В спектакле «Соня» есть рамка: он начинается с того, что в коммунальную квартиру забираются двое воров. Чувствуя себя в безопасности, они не спеша разглядывают старые вещи, открывают банку варенья (один из них — сладкоежка, на протяжении спектакля он последовательно съедает варенье, конфеты из вазочки, торт, приготовленный Соней), рассматривают фотоальбомы, перебирают странички — то ли дневника, то ли писем. У того, кто в итоге и расскажет историю Сони, в какой-то момент разыгрывается воображение, и он заставляет своего товарища надеть женское платье, превратиться в Соню и разыграть ее историю. Самое главное происходит в финале: один из воров — тот, который рассказчик, — вместо серебряных ложек и еще чего-то антикварного и ценного набивает клеенчатую сумку этими самыми листочками — «личными документами», свидетельствами чужой жизни, становясь тем самым носителем и хранителем памяти о недавнем прошлом.
В спектакле Херманиса «Поздние соседи», который он поставил в берлинском театре Kammerspiele, есть одна значимая подробность. Долгая, примерно получасовая бессловесная прелюдия, когда главный герой по имени Гарри в режиме реального времени осуществляет привычную последовательность очень простых, ежедневно повторяемых действий — встает с кровати, умывается, открывает холодильник, — включает в себя и поедание кукурузных хлопьев, которые герой достает прямо из картонной коробки. Сцена сопровождается громким и подчеркнуто неэстетичным хрустом хлопьев — сначала в руках и во рту Гарри, а затем — когда он рассыпает хлопья на ковер — на полу под его ногами. Этот хруст, который кажется оглушительным в атмосфере абсолютной тишины, представляется квинтэссенцией того эффекта археологической достоверности и документальности, которого достигает Херманис работой с настоящими вещами и предметами: хруст кукурузных хлопьев оказывается главным предметом зрительского внимания и героем спектакля. Он не значит ничего дополнительного, ничего не означивает — он просто есть как знак реальности*.
* Спектакли, выполненные Херманисом в стилистике «сценического вербатима» (формула Марины Давыдовой), концептуально и структурно напоминают спектакль Томаса Остермайера «Концерт по заявкам» с Анне Тисмер в главной роли (театр «Шаубюне», Берлин, 2004): в обоих случаях режиссеры работают с приемом «выключенного звука», не давая возможности персонажам говорить. «Выключенный» актерский голос способствует усилению и укрупнению работы вещи, более того, делает и самого актера частью воссозданного на сцене реалистичного интерьера квартиры. Любопытно, что традиционный, исповедально- мемуарный, «голосовой» вербатим, к которому неоднократно обращался Херманис в других своих спектаклях из той же документальной серии, дает возможность сыграть историю жизни, но закономерно «вытесняет» габитус персонажа, предполагающий растворение исторического в телесном опыте перемещений в пространстве и взаимодействия с вещами.

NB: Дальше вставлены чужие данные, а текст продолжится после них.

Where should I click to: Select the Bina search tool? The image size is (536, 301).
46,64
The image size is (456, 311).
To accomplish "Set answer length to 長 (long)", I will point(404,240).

Дмитрий Крымов в спектаклях Лаборатории использует старые вещи как расходный материал для осуществления своих визионерских экспериментов, работая как режиссер в жанре, очень близком техникам реди-мейда и предметных инсталляций из мира contemporary art. Содержание его спектаклей вырастает, точнее, прорастает из материи старых вещей. Вещи, являясь носителями памяти о прошлом как пересечения личных судеб и историй жизни их обладателей, становятся строительным материалом для создания нового. Новое у Крымова — это настоящее, современное, но построенное на фундаменте памяти о прошлом. Памяти, которая реализует себя не в речевыражении мемуарного толка, а в буквальном, физическом прикосновении к вещам из былой жизни.

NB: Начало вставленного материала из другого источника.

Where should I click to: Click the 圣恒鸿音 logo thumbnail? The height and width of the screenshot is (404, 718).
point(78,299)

На театральной пражской квадриеннале 2007 года Дмитрий Крымов построил павильон, пространство которого было оформлено как большая коммунальная квартира, в ней протекали потолки, шел дождь, и нужно было надевать калоши и открывать зонтики, чтобы не промокнуть. Макеты, которые экспонировались в павильоне, были защищены от сырости предметами-обитателями старой коммуналки — перевернутыми стульями, посудой, сложенной горкой, стопками старых книжных томиков. Крымов часто говорит о теплоте и душевности как важных для него чертах русского театра, и его обращение к старым вещам служит созданию именно такого, ностальгически заряженного образа исторического прошлого. Однако, в отличие от Херманиса, который работает с частной историей, Крымова индивидуальная биография интересует только в своей включенности в большую историю и большой стиль — будь то советская эпоха или эпоха модерн. Это прошлое, собранное из обрывков личных и официальных документов, осколков музыки, радиошумов и старых вещей*. Но не только.
* Весь реквизит, по утверждению самого режиссера, Крымов и его актеры-художники добывают на «ярмарке вещей, бывших в употреблении», — блошином рынке рядом с платформой «Марк» Савеловской железной дороги.

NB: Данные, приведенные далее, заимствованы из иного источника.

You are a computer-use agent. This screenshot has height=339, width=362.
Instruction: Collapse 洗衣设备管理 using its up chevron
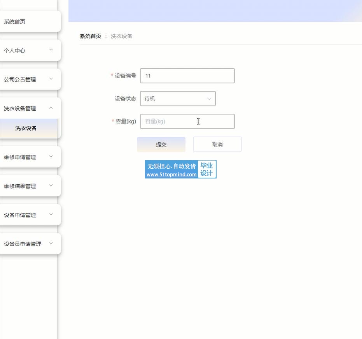(x=51, y=108)
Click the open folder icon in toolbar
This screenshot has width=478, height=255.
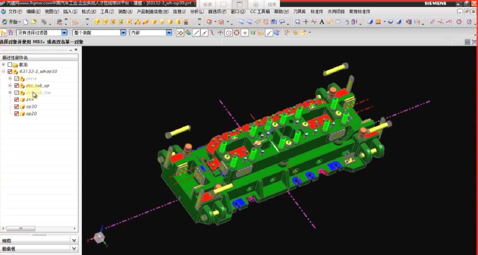[34, 22]
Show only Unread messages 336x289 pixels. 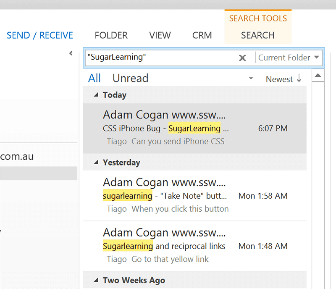(x=130, y=78)
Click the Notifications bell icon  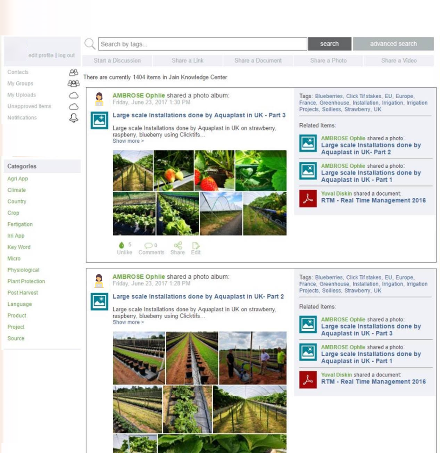pyautogui.click(x=73, y=118)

Это еще и набор характерных для каждой эпохи визуальных клише, опредмеченных, овеществленных в нашей памяти. Если Херманис скрывает в финальной версии своих спектаклей источники реконструкции образов прошлого, оставаясь в границах миметического воспроизведения реальности, то Крымов их всячески обнаруживает: это мировая живопись, фотография, документальное и раннее игровое кино. Тонкая и ироничная игра Крымова с визуальными и пластическими мифами и штампами, из которых и складывается в нашем восприятии образ исторической эпохи, подразумевает работу с темой метаморфозы, превращения топосов одной эпохи в топосы другой, их взаимоналожения в современном сознании. С этим связан и принцип палимпсеста, прием снятия слоев, характерный для многих спектаклей Крымова: когда только что старательно создававшаяся на глазах у зрителя сценическая инсталляция тут же решительно уничтожается, сменяется актом нового творения (и новой смерти).
Так кажущаяся историчность режиссерского мышления Крымова оборачивается мифологичностью, причем космогонического типа. «Старые вещи — их или выкидывают, или как-то с ними патетически обращаются, а мы находим для них другую, необычную жизнь, поэтому их биография срабатывает играючи, своей противоположностью. Почему пластинки становятся подсолнухами? Не знаю. Просто кто-то предложил на репетиции, и я понял, что это здорово. А перчатки — это лепестки. Действительно чем-то похоже. А сочетание несоединимого: пластинок, которых сейчас уже нет, и перчаток, которыми моют унитазы, почему-то в большом количестве и то и другое? Из желтых резиновых перчаток сложить картину ван Гога „Подсолнухи“…» — рассуждает Крымов в одном из интервью*. В спектаклях Крымова новая реальность не столько творится, сколько — как и положено мифу — воссоздается, воскресает. Акт творения, за которым напряженно следит зритель, оборачивается в итоге узнаванием: все мы тешим себя надеждой, что в запале свободной игры создаем что-то новое, а сами собой получаются «Подсолнухи» Ван Гога.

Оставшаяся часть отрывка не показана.